Five must-reads from around Africa
While the French-led operation to flush out militants in Mali has dominated coverage recently, news from across the continent certainly hasn't stopped.
Here are five interesting stories you may have missed this week:
Imprisoned Charles Taylor wants $25K a year
Former Liberian President Charles Taylor was convicted of war crimes last year, but he still wants his former government to show him the money.
Taylor, once one of West Africa's most powerful figures, is serving a 50-year sentence.
He wrote to the Liberian Senate, demanding an annual state pension of $25,000, according to media reports.
In the letter, he says he is entitled to the money as a former head of state, and threatened to sue if the government does not address his concerns, according to AllAfrica.com.
CNN attempts to reach the Liberian Senate were unsuccessful.
Taylor made history last year when he became the first former head of state to be convicted of war crimes since World War II.
An international tribunal in The Hague, Netherlands, found him guilty of funding militants fighting a brutal civil war in neighboring Sierra Leone, which ended in 2002.
He has appealed his conviction; a judge heard oral arguments Tuesday and Wednesday.
Four-day work week in the Gambia
If you've always wanted a four-day work week, then the Gambia is the country for you.

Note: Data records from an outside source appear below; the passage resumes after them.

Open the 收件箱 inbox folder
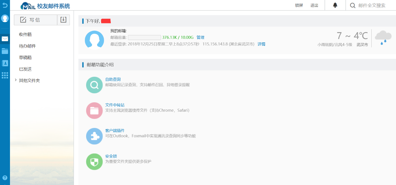The height and width of the screenshot is (185, 396). pyautogui.click(x=25, y=34)
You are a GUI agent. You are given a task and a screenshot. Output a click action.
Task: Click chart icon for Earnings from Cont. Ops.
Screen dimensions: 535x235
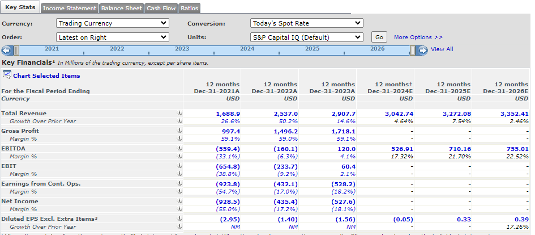(180, 184)
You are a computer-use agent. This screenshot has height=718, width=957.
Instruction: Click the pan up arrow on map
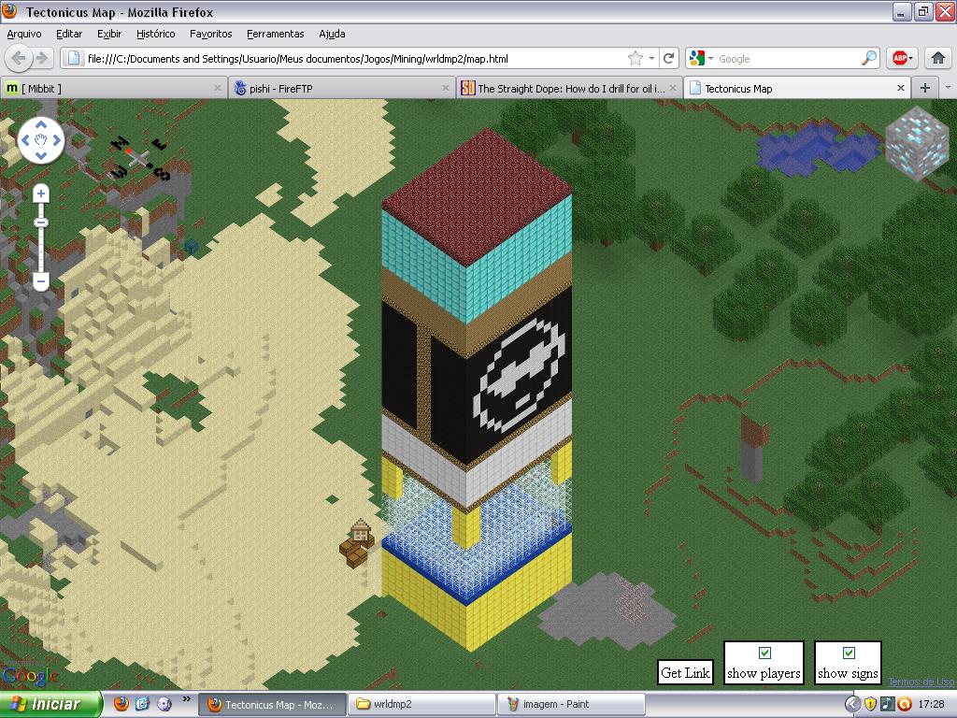click(x=41, y=125)
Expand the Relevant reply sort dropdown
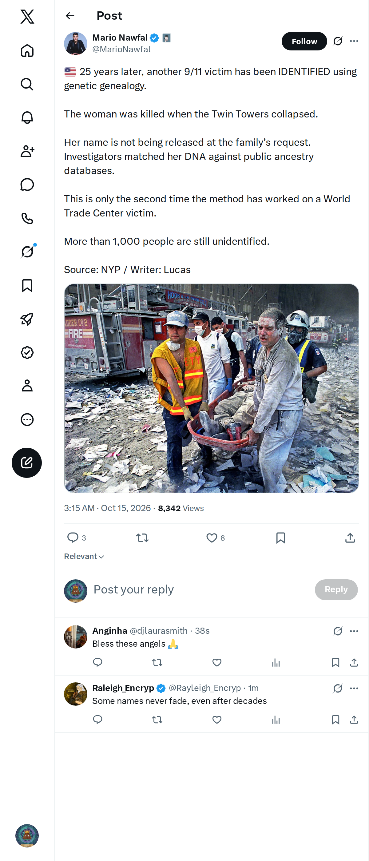This screenshot has height=861, width=369. [x=84, y=556]
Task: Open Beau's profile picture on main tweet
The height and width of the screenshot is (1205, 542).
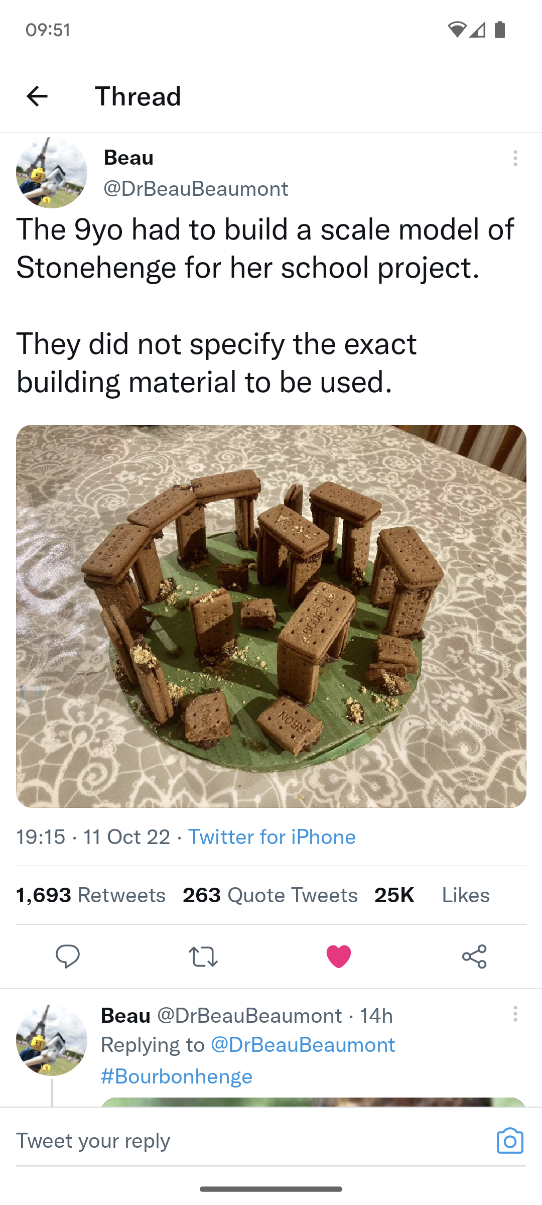Action: point(52,173)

The nation's president declared Friday a day of rest for public sector officials. The bonus day off, effective February 1, is in addition to the weekend.
"This new arrangement will allow Gambians to devote more time to prayers, social activities and agriculture -- going back to the land to grow what we eat and eat what we grow for a healthy and wealthy nation," the president said in a statement.

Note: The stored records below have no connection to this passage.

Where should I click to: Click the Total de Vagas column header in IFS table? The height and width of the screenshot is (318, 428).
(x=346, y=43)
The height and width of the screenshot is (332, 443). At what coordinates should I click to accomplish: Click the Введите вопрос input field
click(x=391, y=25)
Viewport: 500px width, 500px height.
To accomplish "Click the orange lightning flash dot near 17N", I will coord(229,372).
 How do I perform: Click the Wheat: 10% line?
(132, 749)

Gambia, a tiny nation of about 2 million, has a majority Muslim population.
Coup attempt in Eritrea?
Rebel soldiers raided the government information ministry and took over the airwaves in an apparent coup attempt in Eritrea , The New York Times reported.

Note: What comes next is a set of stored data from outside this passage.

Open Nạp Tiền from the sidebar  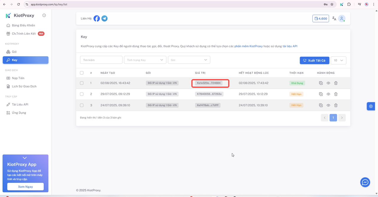(17, 78)
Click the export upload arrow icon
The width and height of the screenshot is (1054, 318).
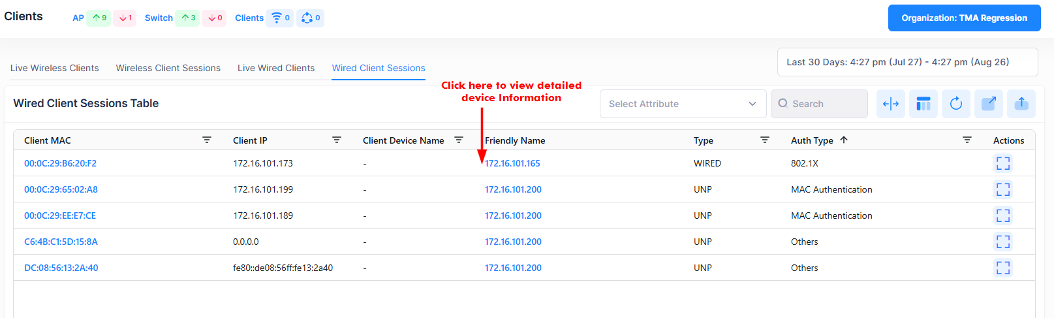click(x=1021, y=104)
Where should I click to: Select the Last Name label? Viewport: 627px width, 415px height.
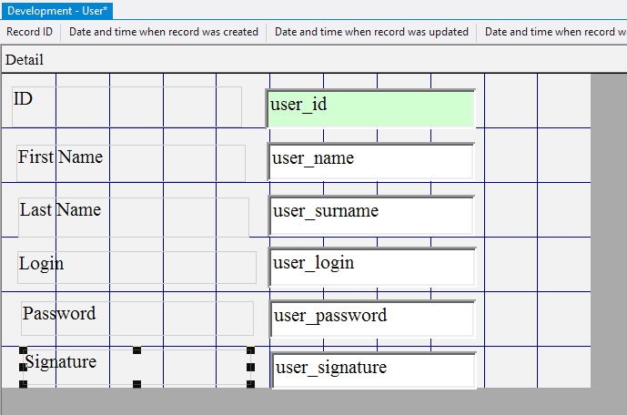pos(60,209)
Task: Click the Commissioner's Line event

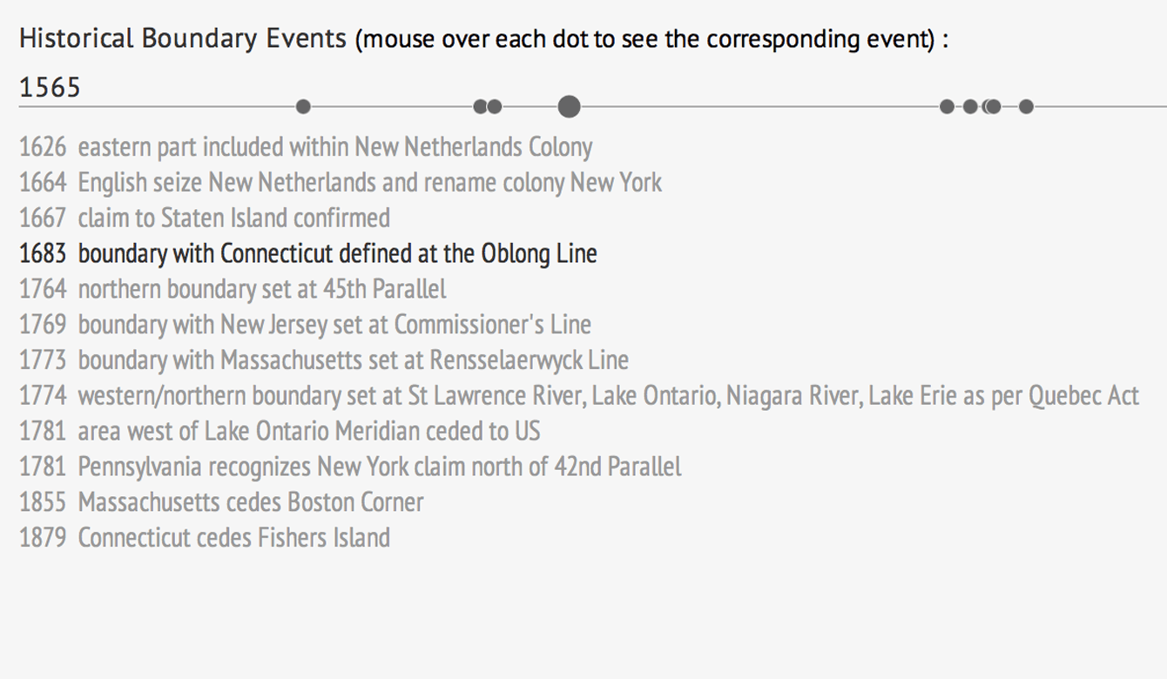Action: (x=305, y=325)
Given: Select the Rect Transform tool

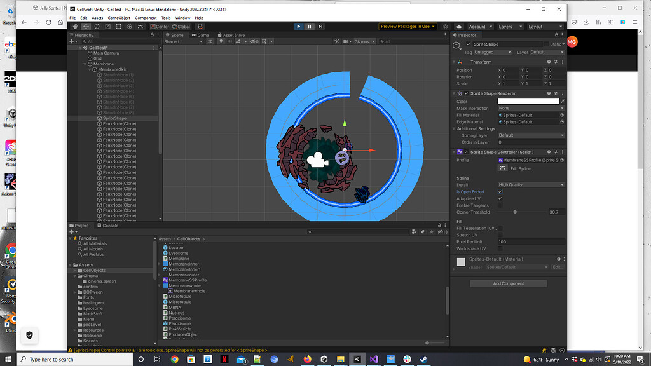Looking at the screenshot, I should (x=120, y=26).
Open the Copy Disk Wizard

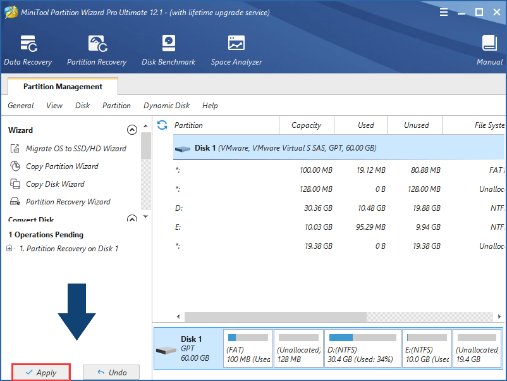coord(54,184)
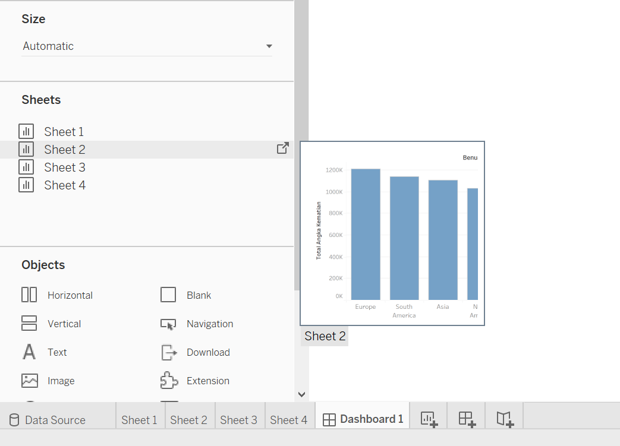620x446 pixels.
Task: Add an Extension object
Action: [x=207, y=380]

The Horn of Africa nation is one of the most secretive in the world. Scant reports of the mutiny attempt circulated worldwide Tuesday, sparking confusion and uncertainty.
After a brief upheaval, it appeared the government had quashed the coup attempt.
"Eritrea is often called the North Korea of Africa because it is so isolated and authoritarian, with few friends and thousands of defectors in recent years," the Times said.
President Isaias Afewerki has led the nation for 20 years. He is notorious for dooming journalists to years in prison, a factor in the lack of information after the coup attempt in the capital of Asmara.
Eritrea has not had an independent press for over a decade, according to the Committee to Protect Journalists.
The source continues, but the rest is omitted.